They were really still practicing Jews, but Jews who had come to know God in Jesus, and who had experienced Jesus among them, and then as the Son of God in power after his resurrection. But then Paul began to go and preach among the Gentiles (the non-Jews) and welcome them in to the church without their first becoming Jews. Then he comes back to Jerusalem to report to the church in Jerusalem all that's been happening. We heard, in the last couple of weeks, about his travels through what we call Asia Minor, Turkey and Syria, in that area. He had such great success that people were flocking to become members of the community of disciples of Jesus and Paul was allowing them to do this without first become Jews.

Now when he comes back to Jerusalem, we hear in the Acts of the Apostles that some Pharisees, some leaders among the Jewish community who were Christian, came into the assembly and began to denounce Paul. We don't hear all of that described in the lessons, but that's what was happening. In fact, this has been a very tense crisis in the church. Paul recounts some of it when he writes a letter to the Galatians, and this may shock us in a way, but listen, "When Peter came to Antioch, I confronted him because he deserved to be blamed." Peter, was what we would call today the pope. We can hardly imagine someone standing up and saying this to the pope, "I confronted him because he deserved to be blamed because before some of James' kinsman (James the apostle, who was now bishop of Jerusalem), before some of them arrived, Peter used to eat with non-Jewish people," which was against the Law, but Peter was doing it.

"But then when they arrived, he withdrew and did not mingle anymore with them for fear of these circumcised people. The rest of the Jews followed Peter in this pretense, this hypocrisy." That's what Paul was saying -- they were being hypocrites. Even Barnabas was part of this double dealing. These are pretty harsh words. "When I saw that they were not acting in line with the truth of the gospel, I said to Peter publicly, 'If you who are Jewish agree to live like the non-Jews, setting aside the Jewish customs, why do you now compel the non-Jews to live like Jews?'" So this dispute was very deep among the very leaders of the church and verbally they were attacking one another.
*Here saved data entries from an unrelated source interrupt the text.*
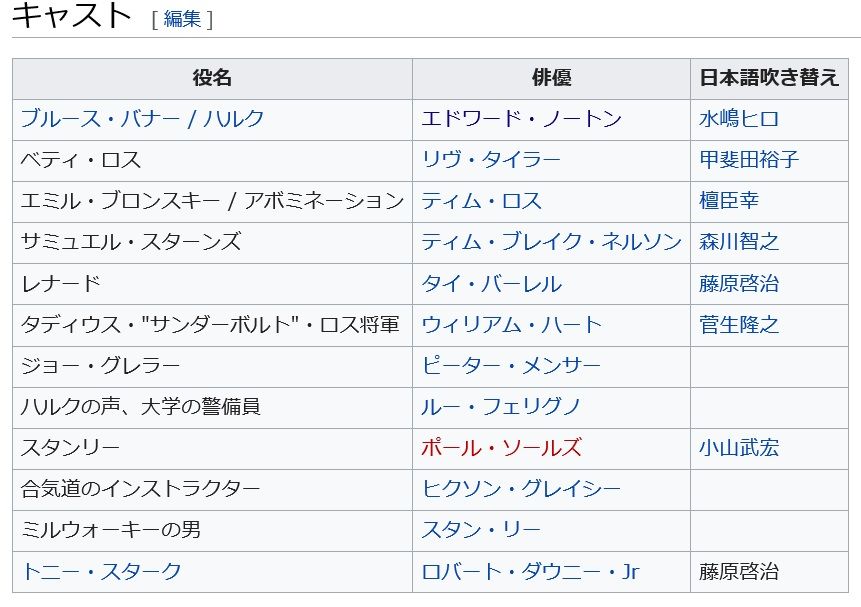Screen dimensions: 861x607
Task: Open the ティム・ロス actor page
Action: click(x=481, y=201)
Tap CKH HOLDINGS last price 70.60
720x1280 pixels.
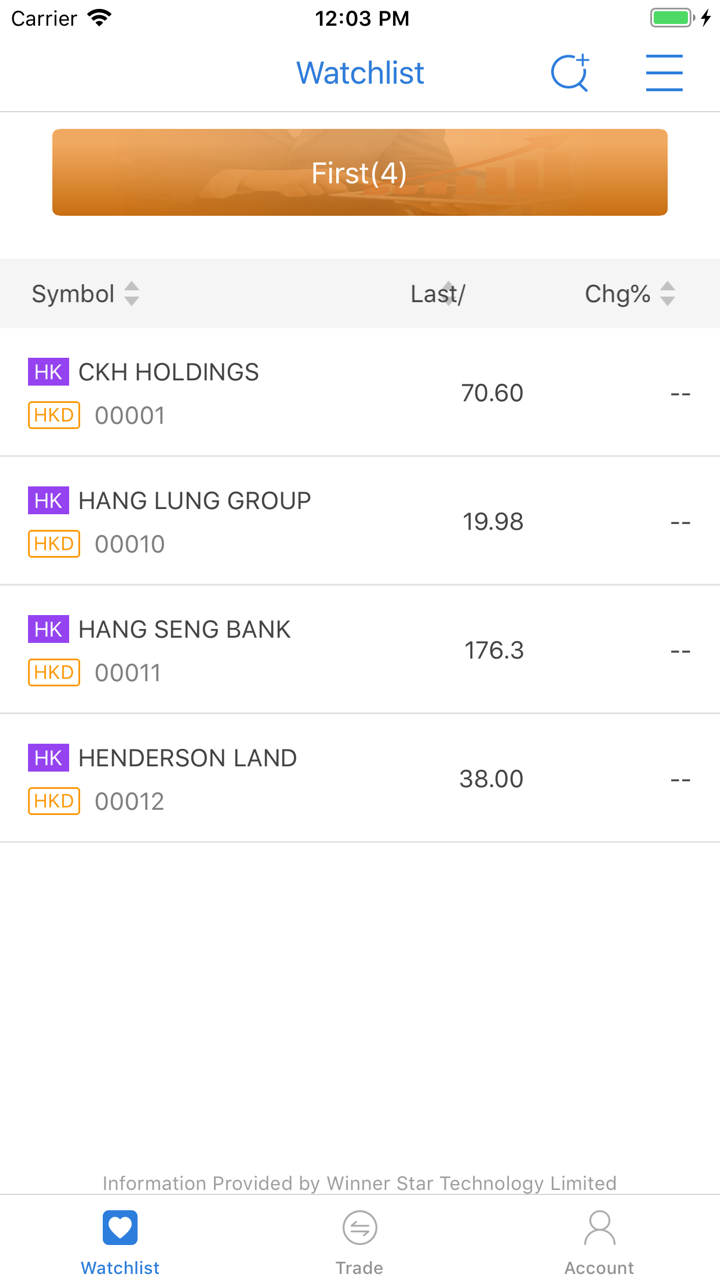(492, 393)
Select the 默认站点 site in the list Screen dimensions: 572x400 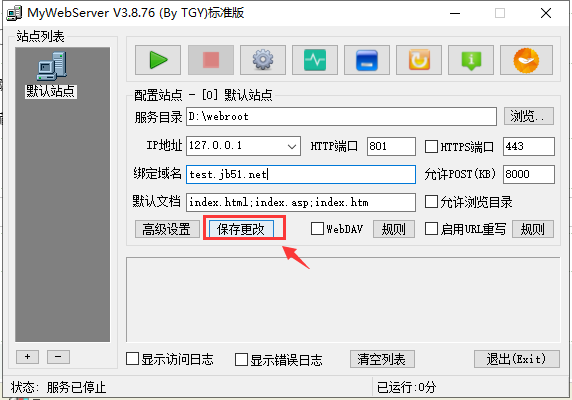51,75
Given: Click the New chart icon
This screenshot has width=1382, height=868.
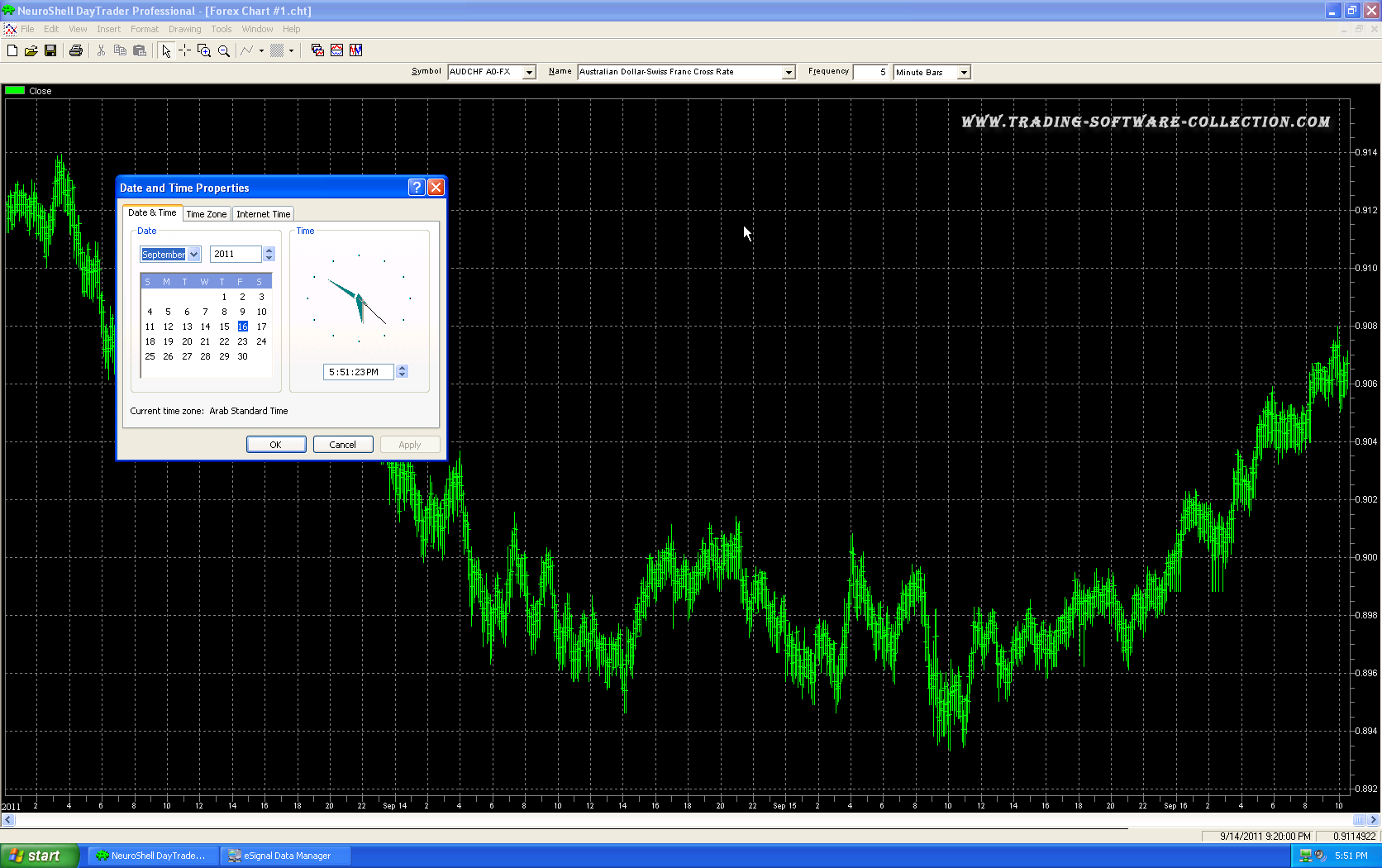Looking at the screenshot, I should click(x=12, y=50).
We get a little shocked, I think, when we hear about dissention within our church today, but it was there from the beginning, and do you know why? It's because Jesus never gave a plan. I think many of us presume that the way we know the church today is something Jesus had designed and he set it all up this way, and all we had to do after Jesus left was to carry out his plan, but there was no plan. Instead, what Jesus promised them is what we heard in today's gospel when he tells them, "If you love me, you will keep my commandments and God will love you," and then goes on to tell them, "I tell you all this while I am still with you, that from now on the holy spirit, whom God will send in my name, will teach you all things." You have to be open to the spirit -- that's what Jesus is telling his disciples.

If we go on into the next chapter, he even says, "I have many new things to tell you, but you cannot bear them now." He's talking to them at the Last Supper. He's saying, "I have a lot of things I could tell you, but you're not ready for them. But when the spirit of truth comes, the spirit will guide you into the whole truth." So Jesus left it up to his disciples, the whole community of disciples, to continue to listen to the spirit and to follow where the spirit leads. There's no overall plan, there's no design; all we have to do is fit ourselves into it -- no. And if we look back at the history of the church, we discover that we have had to listen to the spirit at various times in some very important issues.
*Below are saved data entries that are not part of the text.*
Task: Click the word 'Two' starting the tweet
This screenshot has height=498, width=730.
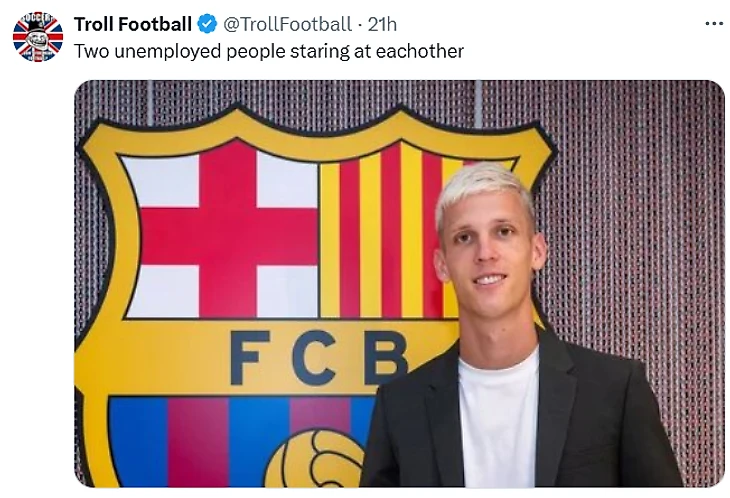Action: point(91,51)
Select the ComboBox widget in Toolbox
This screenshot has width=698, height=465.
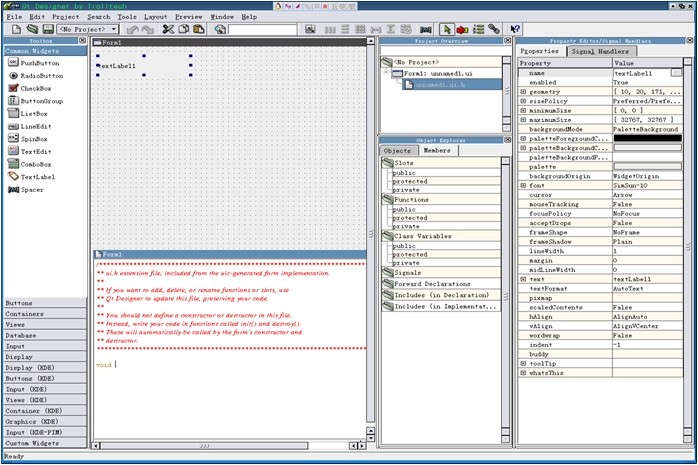click(x=37, y=163)
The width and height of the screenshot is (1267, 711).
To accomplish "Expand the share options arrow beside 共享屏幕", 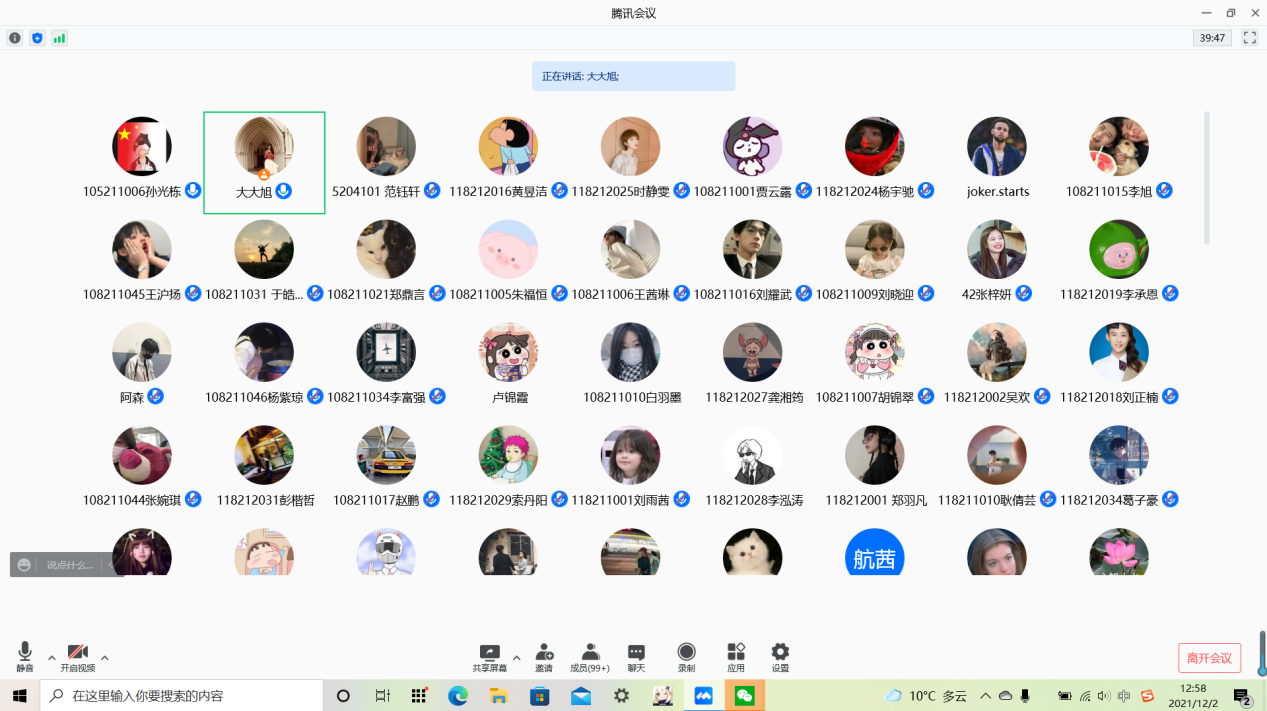I will coord(517,658).
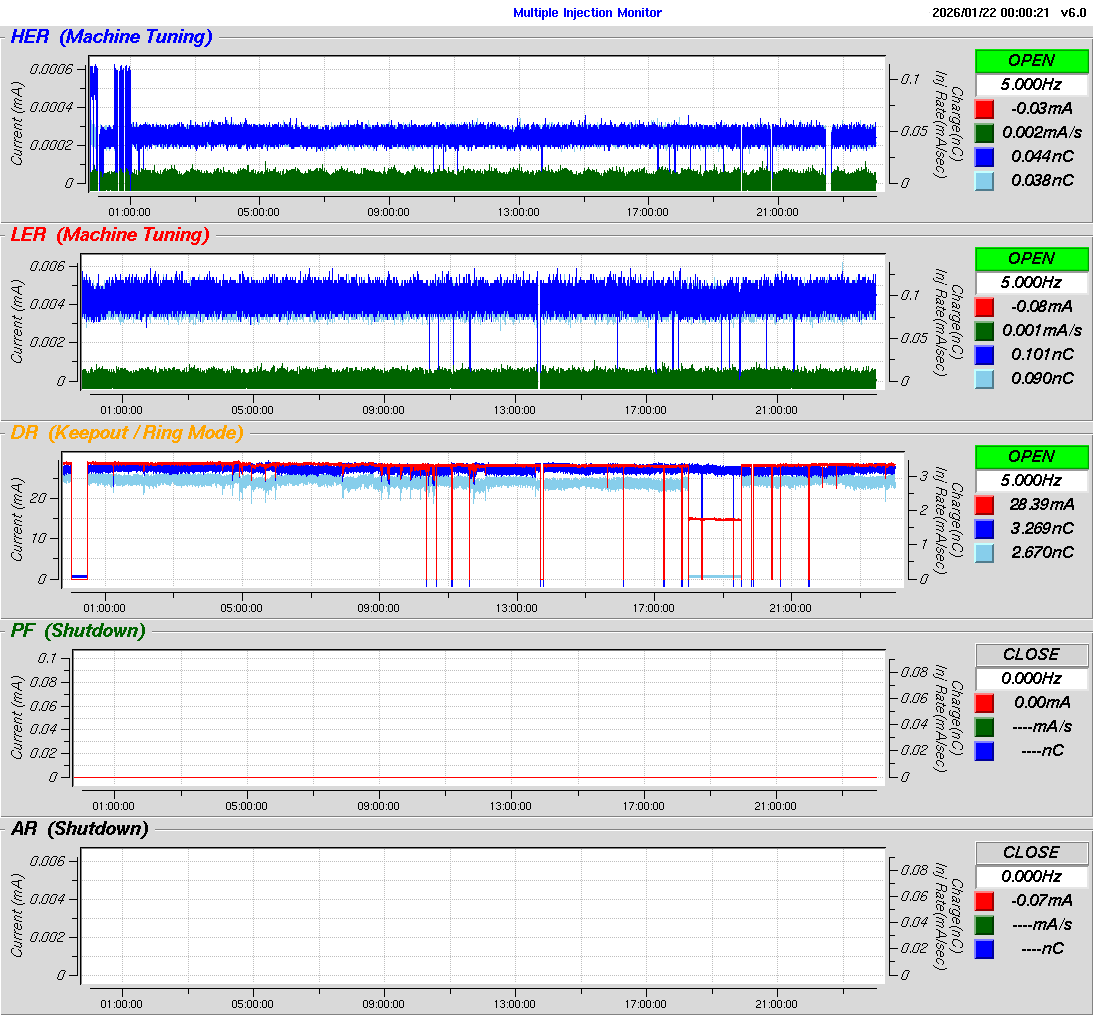Click the HER (Machine Tuning) panel heading
Image resolution: width=1093 pixels, height=1015 pixels.
(x=111, y=38)
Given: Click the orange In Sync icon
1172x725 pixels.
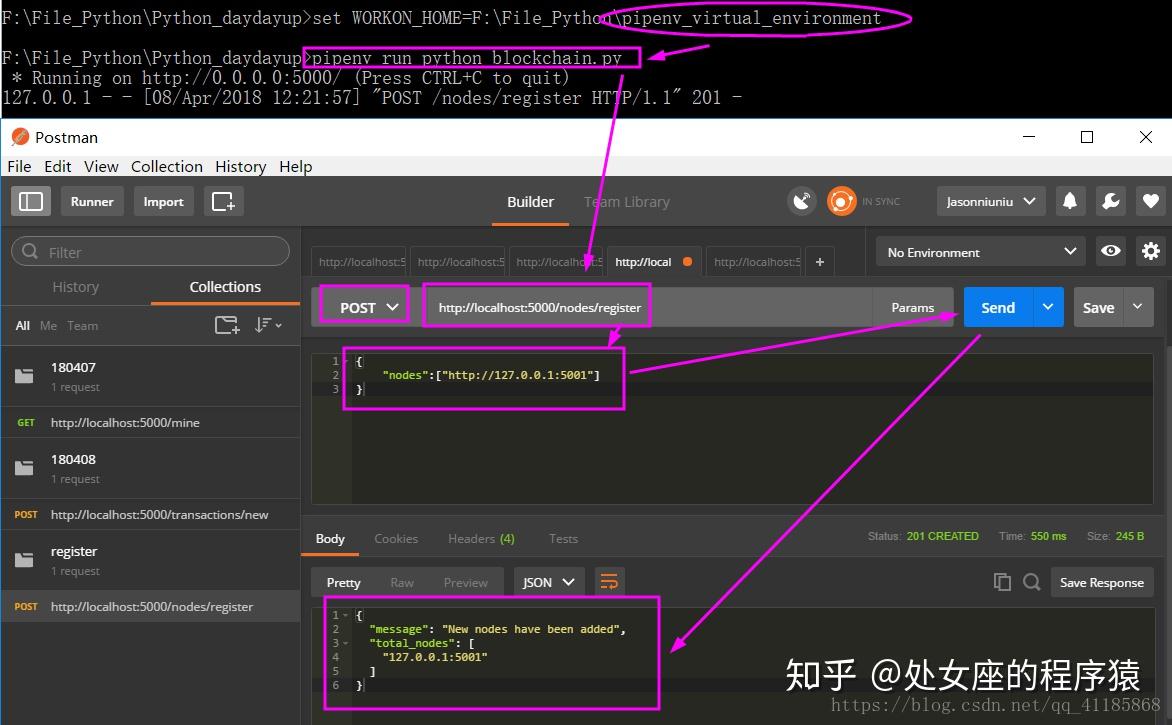Looking at the screenshot, I should pyautogui.click(x=842, y=202).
For example, for a long time within the church, people had slaves, even up into modern time. Now we would not think of that as possible, would we, that a Christian, a follower of Jesus, would have slaves, own people like property? No, we have listen to the spirit and we've changed in the church. Or the death penalty -- up until very recently, practically until John Paul II, most Catholic Christians accepted the death penalty, but now most Christians -- mostly because of the leadership of John Paul -- say no to the death penalty. You don't solve any problem by killing someone in retaliation -- if someone has killed, you kill them. Well, you only add one more killing to the violence that goes on in our world. We now have this insight better than we ever did before. We listen to the spirit and we change.
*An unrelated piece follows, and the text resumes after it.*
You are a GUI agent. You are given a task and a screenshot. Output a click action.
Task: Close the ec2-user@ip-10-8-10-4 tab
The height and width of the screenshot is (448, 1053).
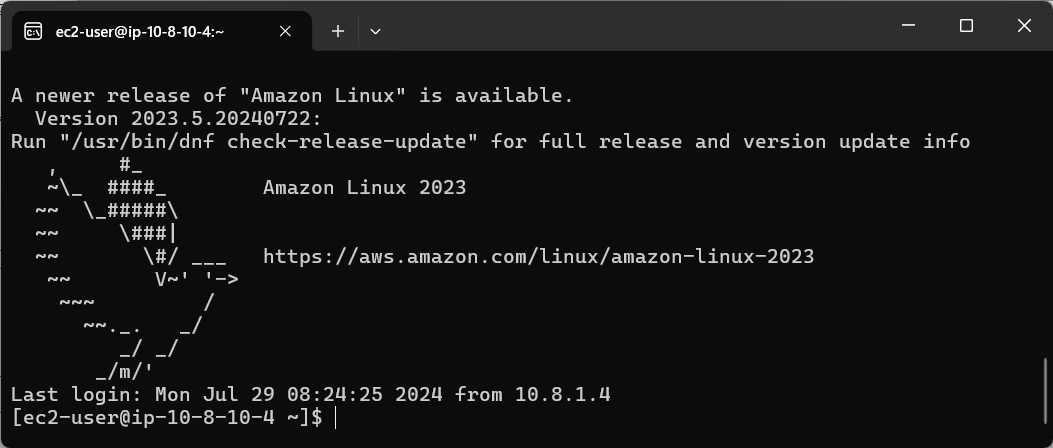tap(285, 31)
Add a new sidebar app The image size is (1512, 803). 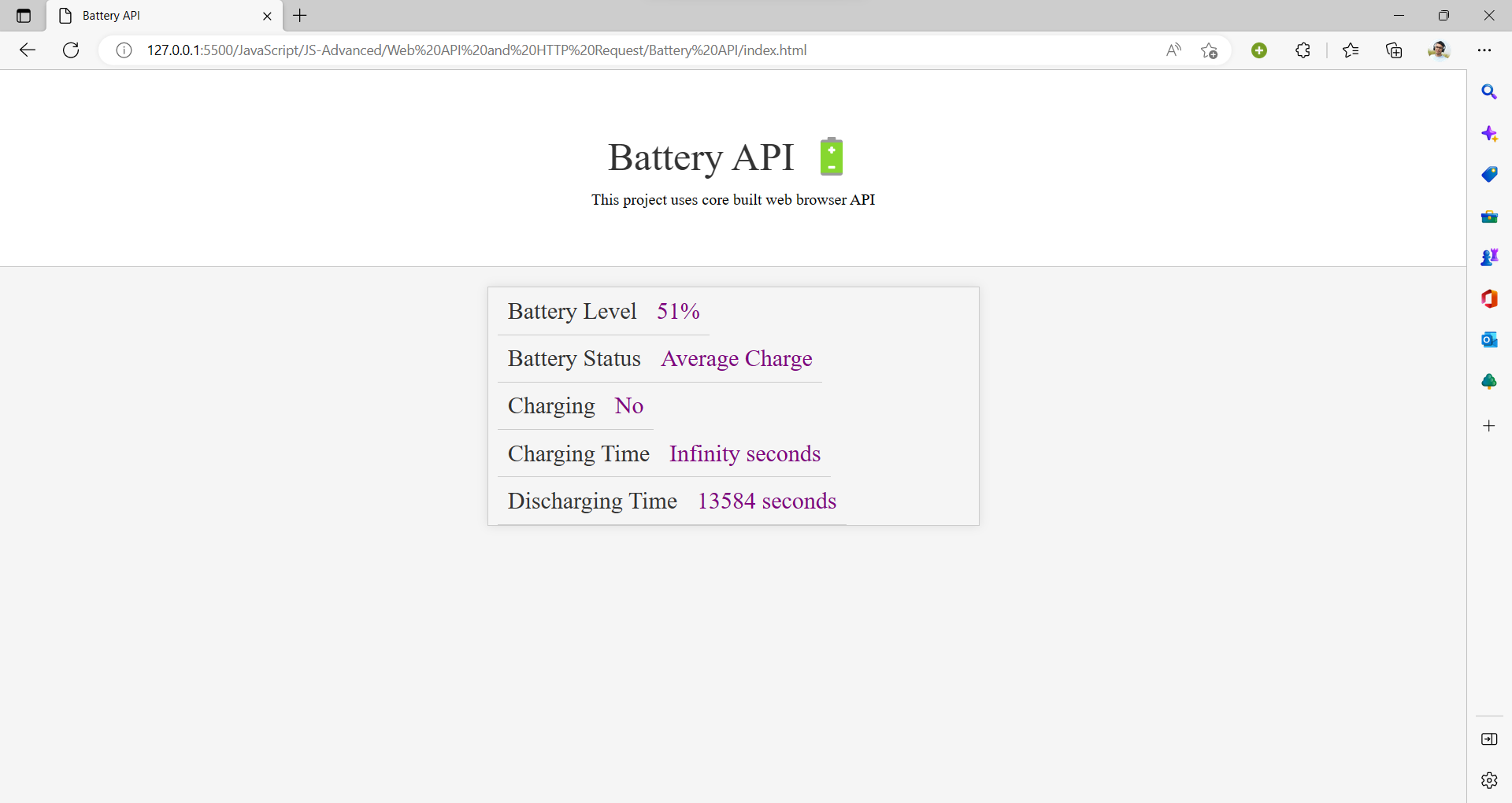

The things that are causing distress in our church right now -- we need not be overly concerned and upset. So many people (I think I've mentioned this before) in our own country, 10 percent of the people in the United States, are former Catholics. Thirty million people have given up on the church and many of us maybe at times are tempted to give up -- too much squabbling, too much controversy, that sort of thing; the terrible way we've handled the abuse crisis in the church. We've lost our sense of confidence in the leadership in the church and we're all upset by that. But it's part of being the community of disciples of Jesus. When Jesus left behind his community, it was not a perfect community from the very beginning, it was not a community who knew all the answers to all of the problems that they were going to face. No; it had to be a community open to the Holy Spirit, and listening to hear what God is saying.

So with the crises that we face today, one very real, and it's one that is a development taking place in the world around us, and that is full equality of women in our world and in our church. It causes a lot of controversy. What we need to do is to listen, let the Holy Spirit speak through us and through those women who hear a call to minister within the church. Listen -- the spirit could be speaking through them. Or the whole questions revolving around sexuality, what it means and how you live healthy lives as full sexual beings, heterosexual or homosexual. This is a big controversy, again, in the church. We need to listen to the spirit, to follow where the spirit leads.

It's in the passage from the Acts today, but we might not have been so keenly aware of it, the first thing that those disciples did when they gathered together: They listened to the experiences of one another. Peter spoke about his experience, what happened as recorded in the Acts of the Apostles in chapter 10, where Peter goes to the home of Cornelius, a pagan. He eats with him and then notices the spirit coming down upon Cornelius and his household. He baptizes them without their become Jews. Peter shares this experience. Paul shares his experience, going out among the Gentiles and preaching the word of God, proclaiming Jesus as the Son of God in power, and people are attracted to the message and they follow it. So they shared their experience and then they discuss it, they come to a consensus.

Then at the end of the passage today, Paul and Barnabas are sent back with a letter outlining how we've resolved this crisis. It comes from listening to the spirit, listening to one another, and most of all, the command that Jesus gave us last week, loving one another "as I have loved you." If we can begin to do that in our church now more fully and faithfully than we have, well then we will get through this time of crisis. We won't have to abandon the church. If you're tempted, say, "I give up," no, don't; we really have to simply face the reality that God did not tell everything to us through Jesus when he was here on earth. He left it open for us to discover how to follow the way of Jesus.

And if we commit ourselves to that, and each of us in our own heart try to listen to the spirit, and we as a community listen to the spirit, we're open to one another, we share with one another our experiences, we can come to a consensus and to peace. So then once more, because it's so beautiful, hear what could happen: "Then I saw a new heaven and a new earth. The first heaven and the first earth had passed away. I saw the New Jerusalem, the Holy City, coming down from God and a loud voice came from the throne, 'Here is the dwelling of God among people. God pitches God's tent among them. They will God's people and God will be with them, and God will wipe every tear from their eyes. There shall be no more death or mourning, crying out or pain, for the world that was has passed away."

Then there's no temple in the city, for God, Maker of the universe and Jesus are themselves its temple, and in the light of God and the light of Jesus, we discover the way of God, we discover how to follow Jesus and we discover how we will experience what Jesus promised in the gospel today -- "Peace I leave with you, my peace I give you, not as the world gives it; I give it in a way that will never depart from you." We will have that peace if we try to listen to the spirit among us.